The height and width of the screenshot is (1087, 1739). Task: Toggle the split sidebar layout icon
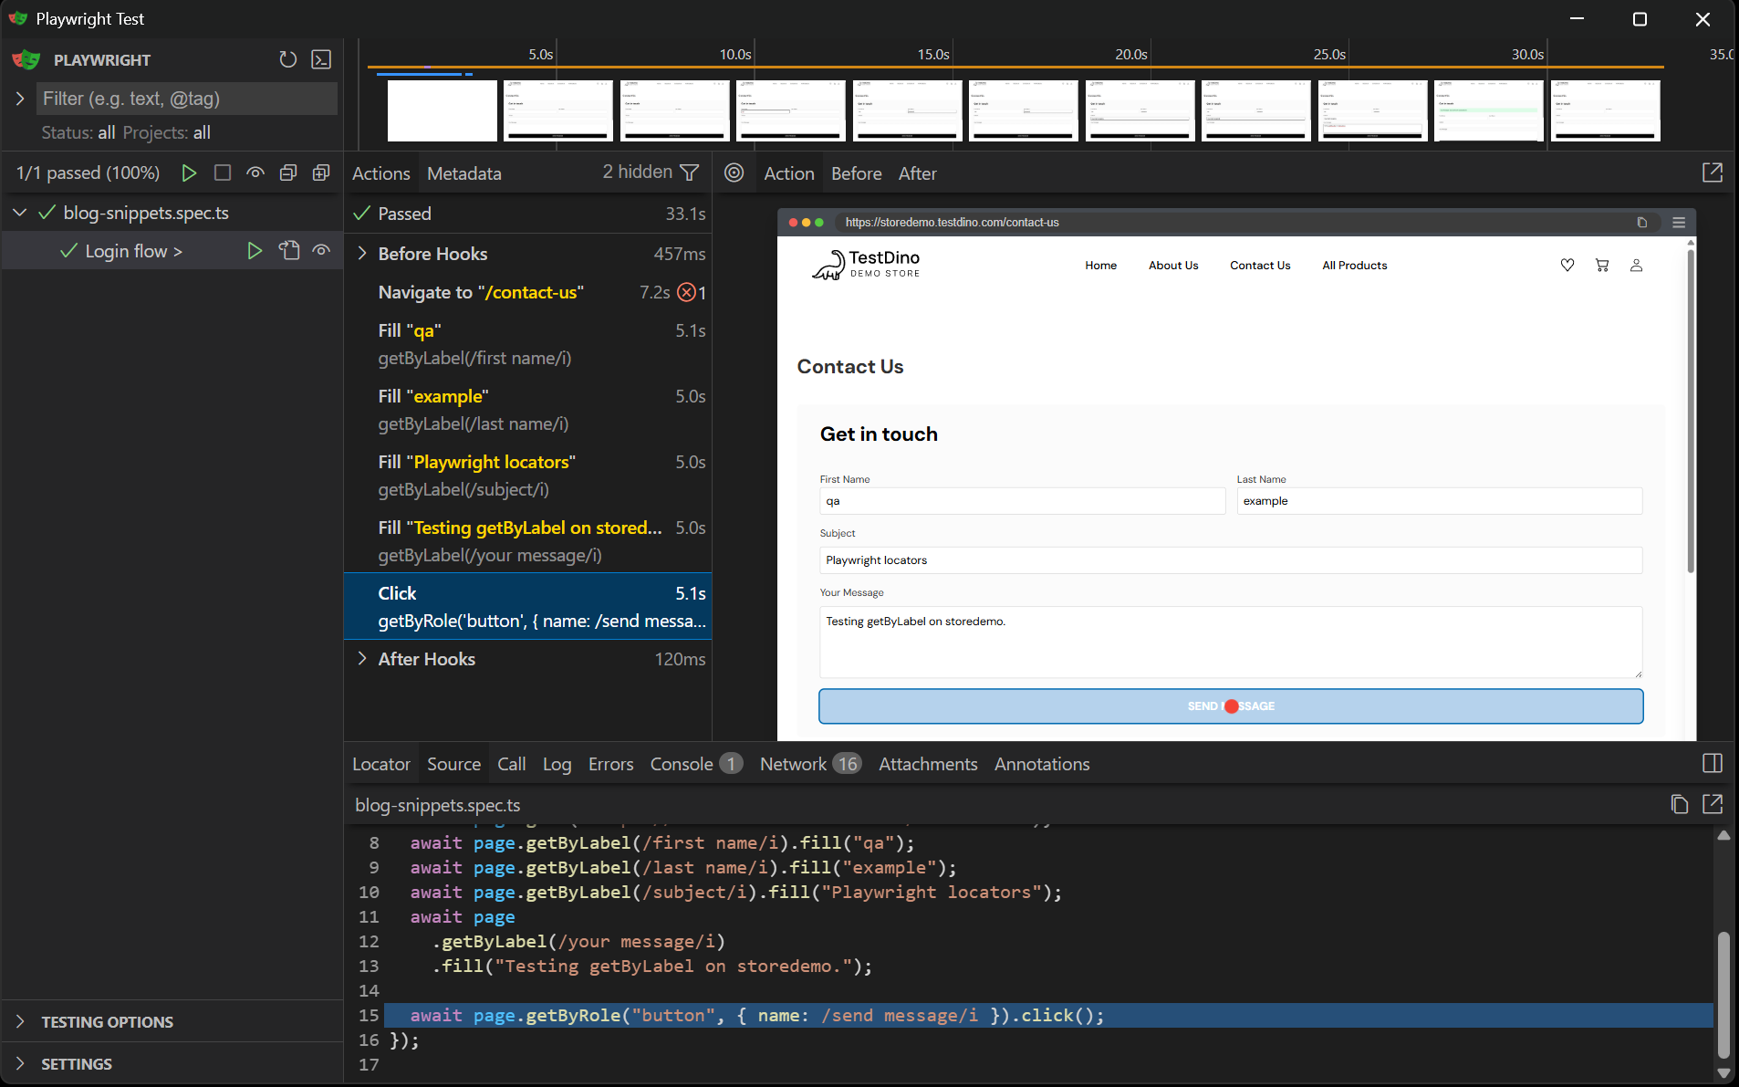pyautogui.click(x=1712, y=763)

● ● ● ● ● ● ●

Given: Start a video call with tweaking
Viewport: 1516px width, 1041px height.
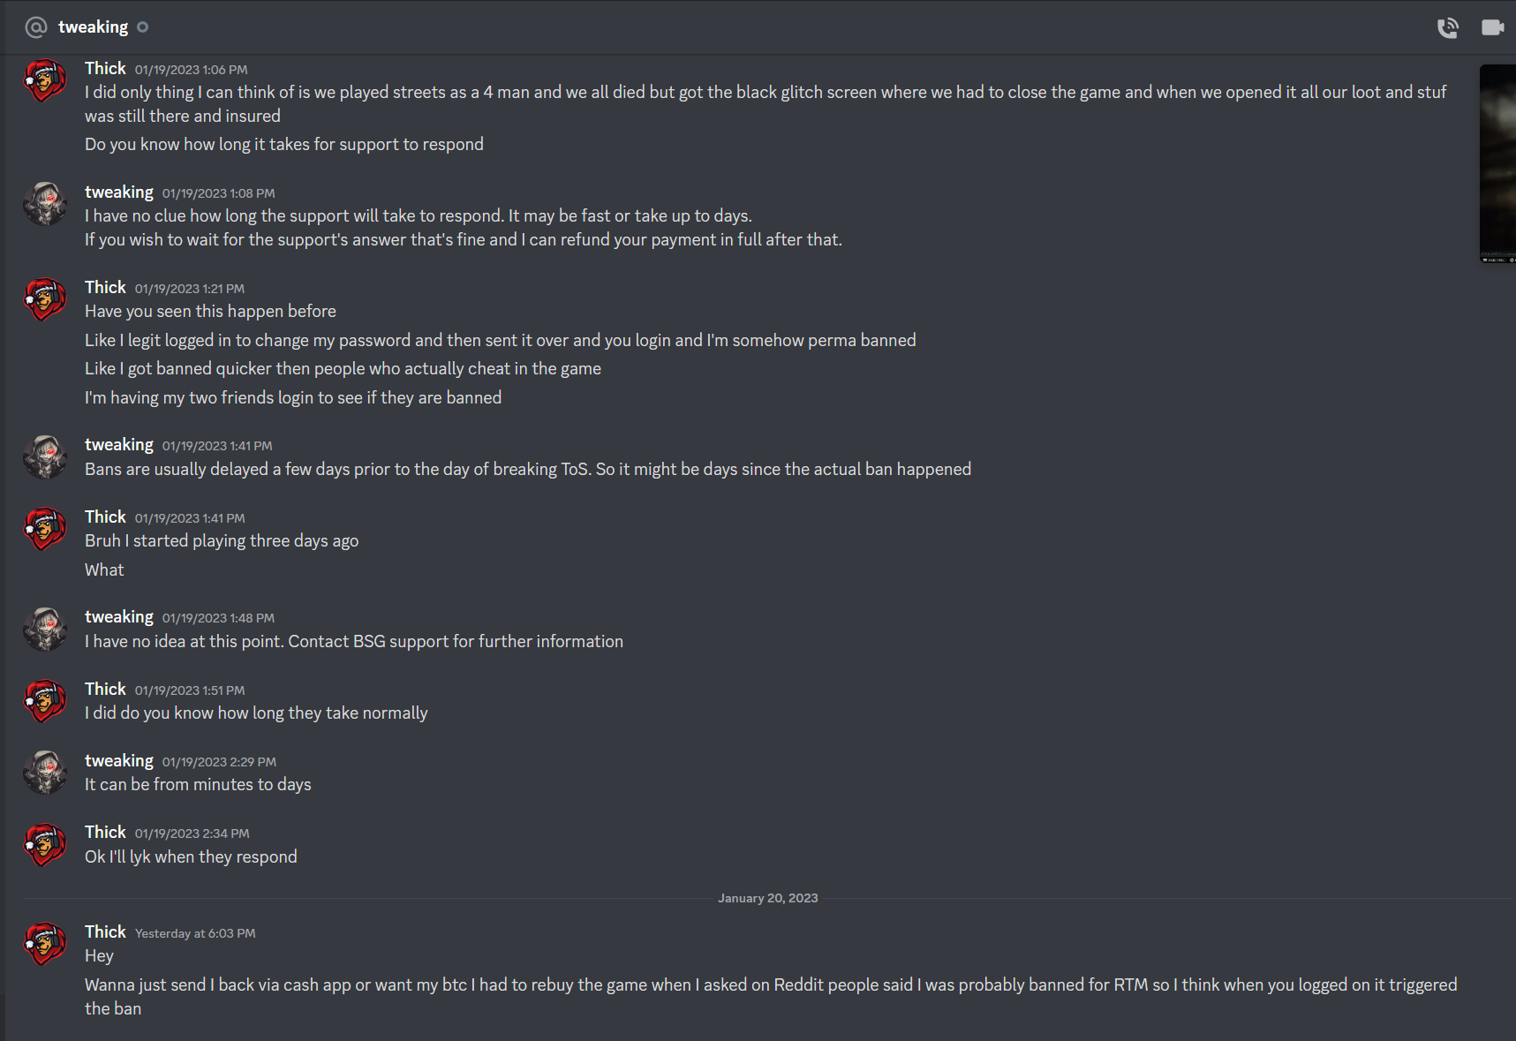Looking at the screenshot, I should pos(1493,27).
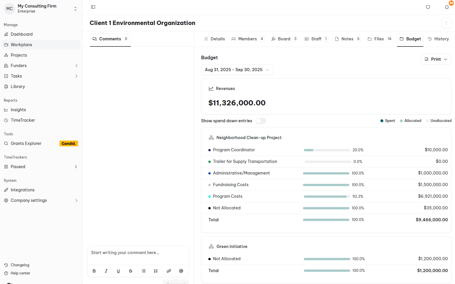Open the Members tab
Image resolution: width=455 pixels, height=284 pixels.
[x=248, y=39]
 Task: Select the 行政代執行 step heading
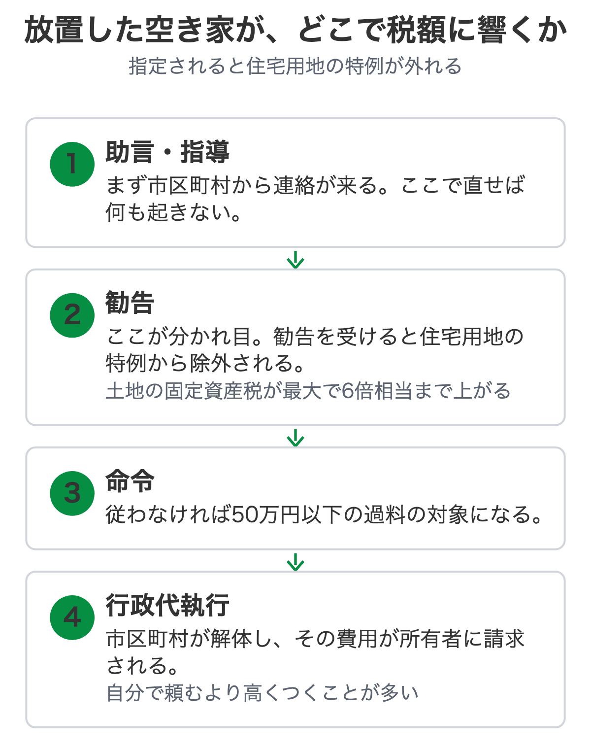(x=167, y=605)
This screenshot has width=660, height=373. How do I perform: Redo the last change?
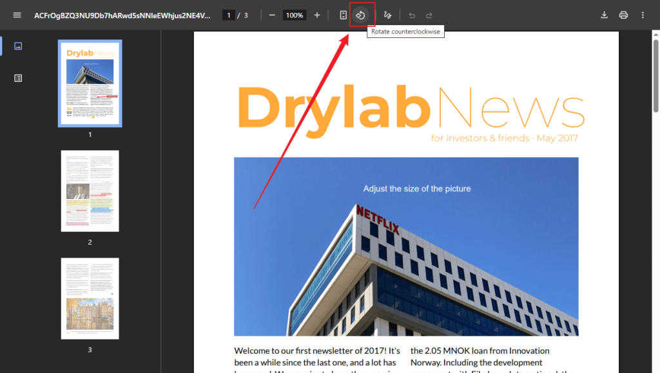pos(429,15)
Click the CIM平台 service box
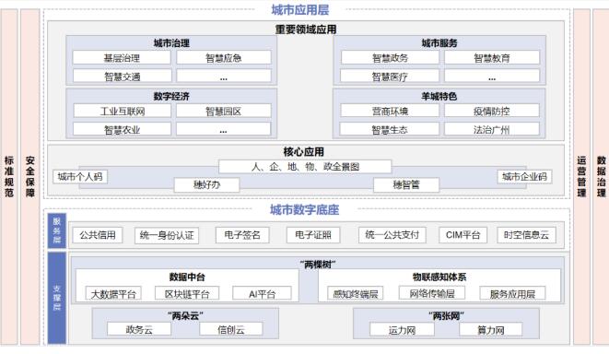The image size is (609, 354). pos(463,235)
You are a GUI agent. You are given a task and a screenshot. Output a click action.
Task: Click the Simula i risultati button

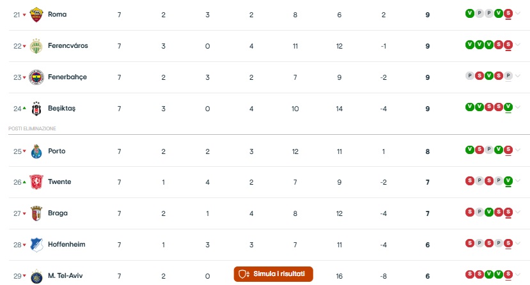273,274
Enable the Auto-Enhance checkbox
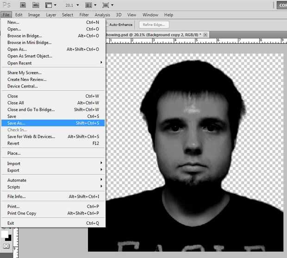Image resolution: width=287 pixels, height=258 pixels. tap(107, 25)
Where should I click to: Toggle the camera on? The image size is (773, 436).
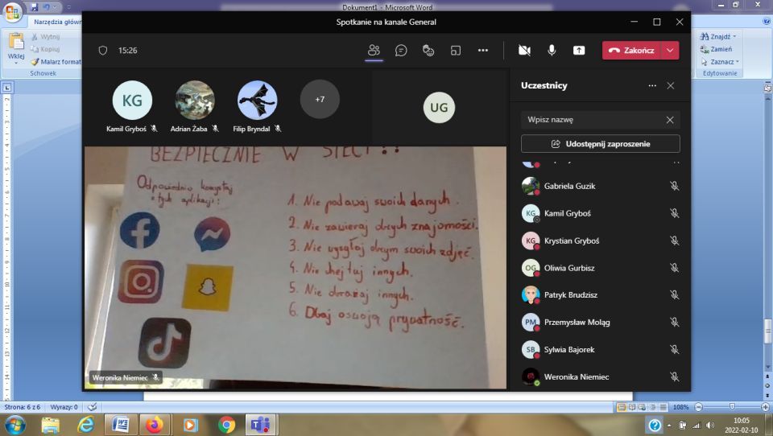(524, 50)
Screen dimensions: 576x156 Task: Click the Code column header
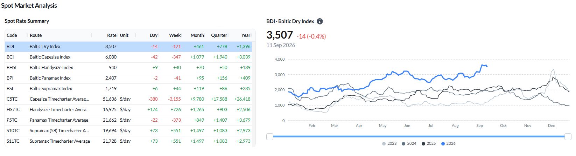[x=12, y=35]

● ● ● ● ● ● ●

WORK INSTRUCTIONS: In the data above, retype only the stretch from the line with "This screenshot has" through the line with "You are a GUI", word for word, and skip any pictures.

REPLY TO THE EXERCISE:
This screenshot has width=660, height=373. How do I perform: Redo the last change?
pos(429,15)
Click the CIM平台 service box
The image size is (609, 354). pos(463,235)
You are a GUI agent. You are given a task and a screenshot. Output a click action.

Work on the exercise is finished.